**Pixel coordinate grounding data:**
= = = = = = =

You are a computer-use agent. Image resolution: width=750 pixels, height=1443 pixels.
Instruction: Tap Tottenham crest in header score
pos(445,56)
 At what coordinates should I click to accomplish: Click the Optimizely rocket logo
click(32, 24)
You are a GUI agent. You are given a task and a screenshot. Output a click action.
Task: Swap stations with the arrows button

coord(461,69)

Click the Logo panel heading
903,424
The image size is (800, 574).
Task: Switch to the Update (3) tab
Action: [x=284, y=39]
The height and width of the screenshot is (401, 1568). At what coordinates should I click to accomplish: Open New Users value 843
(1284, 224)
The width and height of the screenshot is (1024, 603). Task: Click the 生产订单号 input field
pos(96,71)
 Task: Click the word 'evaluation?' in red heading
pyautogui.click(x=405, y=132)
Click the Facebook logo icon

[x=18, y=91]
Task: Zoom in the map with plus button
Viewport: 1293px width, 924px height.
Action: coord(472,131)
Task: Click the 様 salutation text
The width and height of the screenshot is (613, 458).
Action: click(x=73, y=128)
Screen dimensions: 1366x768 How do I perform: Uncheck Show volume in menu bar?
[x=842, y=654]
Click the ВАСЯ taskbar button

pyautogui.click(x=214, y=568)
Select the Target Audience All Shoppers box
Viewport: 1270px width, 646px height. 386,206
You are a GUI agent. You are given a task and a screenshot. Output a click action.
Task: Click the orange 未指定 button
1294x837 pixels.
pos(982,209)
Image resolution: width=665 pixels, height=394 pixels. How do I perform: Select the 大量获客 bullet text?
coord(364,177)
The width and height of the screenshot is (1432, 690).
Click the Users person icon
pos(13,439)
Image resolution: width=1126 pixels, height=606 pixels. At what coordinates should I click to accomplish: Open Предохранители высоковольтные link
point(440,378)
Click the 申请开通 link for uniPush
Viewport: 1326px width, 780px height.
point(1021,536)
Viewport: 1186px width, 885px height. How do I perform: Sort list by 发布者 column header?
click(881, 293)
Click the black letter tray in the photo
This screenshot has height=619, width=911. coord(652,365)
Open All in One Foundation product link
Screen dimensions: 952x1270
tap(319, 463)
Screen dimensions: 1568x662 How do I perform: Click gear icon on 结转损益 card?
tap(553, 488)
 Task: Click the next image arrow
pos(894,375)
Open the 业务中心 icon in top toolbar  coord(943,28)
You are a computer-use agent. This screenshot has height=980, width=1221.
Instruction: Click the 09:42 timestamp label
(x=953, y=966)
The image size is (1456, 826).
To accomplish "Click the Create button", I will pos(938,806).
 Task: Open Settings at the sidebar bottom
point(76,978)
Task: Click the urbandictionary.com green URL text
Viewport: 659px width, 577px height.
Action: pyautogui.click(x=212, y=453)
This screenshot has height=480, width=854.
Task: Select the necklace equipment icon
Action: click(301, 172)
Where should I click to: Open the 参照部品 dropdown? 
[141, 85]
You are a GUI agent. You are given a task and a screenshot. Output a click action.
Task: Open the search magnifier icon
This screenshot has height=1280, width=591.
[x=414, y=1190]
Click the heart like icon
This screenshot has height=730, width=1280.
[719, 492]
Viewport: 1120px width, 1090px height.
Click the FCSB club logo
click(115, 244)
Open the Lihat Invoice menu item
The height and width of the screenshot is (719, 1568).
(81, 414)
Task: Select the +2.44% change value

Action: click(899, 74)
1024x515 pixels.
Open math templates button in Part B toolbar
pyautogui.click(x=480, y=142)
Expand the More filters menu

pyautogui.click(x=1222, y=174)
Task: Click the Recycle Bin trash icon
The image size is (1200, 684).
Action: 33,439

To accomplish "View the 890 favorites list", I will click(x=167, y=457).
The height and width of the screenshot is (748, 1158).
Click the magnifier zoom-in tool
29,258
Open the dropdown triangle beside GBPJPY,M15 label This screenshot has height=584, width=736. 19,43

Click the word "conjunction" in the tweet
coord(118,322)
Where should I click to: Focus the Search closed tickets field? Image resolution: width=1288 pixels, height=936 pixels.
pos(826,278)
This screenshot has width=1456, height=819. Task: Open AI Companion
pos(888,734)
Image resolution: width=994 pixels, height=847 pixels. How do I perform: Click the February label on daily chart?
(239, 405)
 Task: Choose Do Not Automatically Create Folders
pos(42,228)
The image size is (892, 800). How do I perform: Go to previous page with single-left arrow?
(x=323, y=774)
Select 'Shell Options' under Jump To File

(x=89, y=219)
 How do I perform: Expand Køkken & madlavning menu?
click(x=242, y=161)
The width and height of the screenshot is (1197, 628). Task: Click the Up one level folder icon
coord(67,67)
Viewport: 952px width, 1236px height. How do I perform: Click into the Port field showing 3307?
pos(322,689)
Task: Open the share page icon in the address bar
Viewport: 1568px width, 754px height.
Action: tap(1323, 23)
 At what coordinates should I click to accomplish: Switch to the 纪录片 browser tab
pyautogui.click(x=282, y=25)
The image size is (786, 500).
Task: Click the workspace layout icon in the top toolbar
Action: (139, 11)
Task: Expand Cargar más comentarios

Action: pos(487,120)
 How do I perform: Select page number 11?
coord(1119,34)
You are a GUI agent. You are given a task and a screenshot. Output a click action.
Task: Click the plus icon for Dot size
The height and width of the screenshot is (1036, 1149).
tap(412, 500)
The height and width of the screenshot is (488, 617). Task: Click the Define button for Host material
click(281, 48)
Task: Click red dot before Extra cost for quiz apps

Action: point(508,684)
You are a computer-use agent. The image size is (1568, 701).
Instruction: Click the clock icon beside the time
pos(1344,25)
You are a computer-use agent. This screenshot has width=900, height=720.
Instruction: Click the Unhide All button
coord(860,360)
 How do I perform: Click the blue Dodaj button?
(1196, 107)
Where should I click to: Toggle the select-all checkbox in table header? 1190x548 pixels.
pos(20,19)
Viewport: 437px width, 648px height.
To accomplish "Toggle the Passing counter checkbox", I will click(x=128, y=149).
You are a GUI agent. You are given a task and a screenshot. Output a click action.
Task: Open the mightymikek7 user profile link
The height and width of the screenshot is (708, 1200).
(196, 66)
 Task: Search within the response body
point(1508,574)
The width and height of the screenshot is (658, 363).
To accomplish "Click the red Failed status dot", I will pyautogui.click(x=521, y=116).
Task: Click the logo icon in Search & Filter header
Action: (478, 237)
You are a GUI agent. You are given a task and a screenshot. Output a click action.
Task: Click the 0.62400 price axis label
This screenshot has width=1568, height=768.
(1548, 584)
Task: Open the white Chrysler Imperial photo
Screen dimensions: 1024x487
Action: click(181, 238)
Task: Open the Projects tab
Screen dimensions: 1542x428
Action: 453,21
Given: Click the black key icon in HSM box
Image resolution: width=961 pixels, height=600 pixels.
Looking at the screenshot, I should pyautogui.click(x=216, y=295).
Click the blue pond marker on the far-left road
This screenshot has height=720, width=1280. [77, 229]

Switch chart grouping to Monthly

= = = = = = =

**WORK REQUEST:**
Retype word for word the line above with "Task: Click the 0.62400 price axis label" and all lines after it, nothing else.

**EXPECTED ANSWER:**
Task: Click the 0.62400 price axis label
This screenshot has width=1568, height=768.
(1548, 584)
Task: Open the white Chrysler Imperial photo
Screen dimensions: 1024x487
Action: click(181, 238)
Task: Open the Projects tab
Screen dimensions: 1542x428
Action: 453,21
Given: Click the black key icon in HSM box
Image resolution: width=961 pixels, height=600 pixels.
Looking at the screenshot, I should pyautogui.click(x=216, y=295).
Click the blue pond marker on the far-left road
This screenshot has height=720, width=1280. [77, 229]

Switch chart grouping to Monthly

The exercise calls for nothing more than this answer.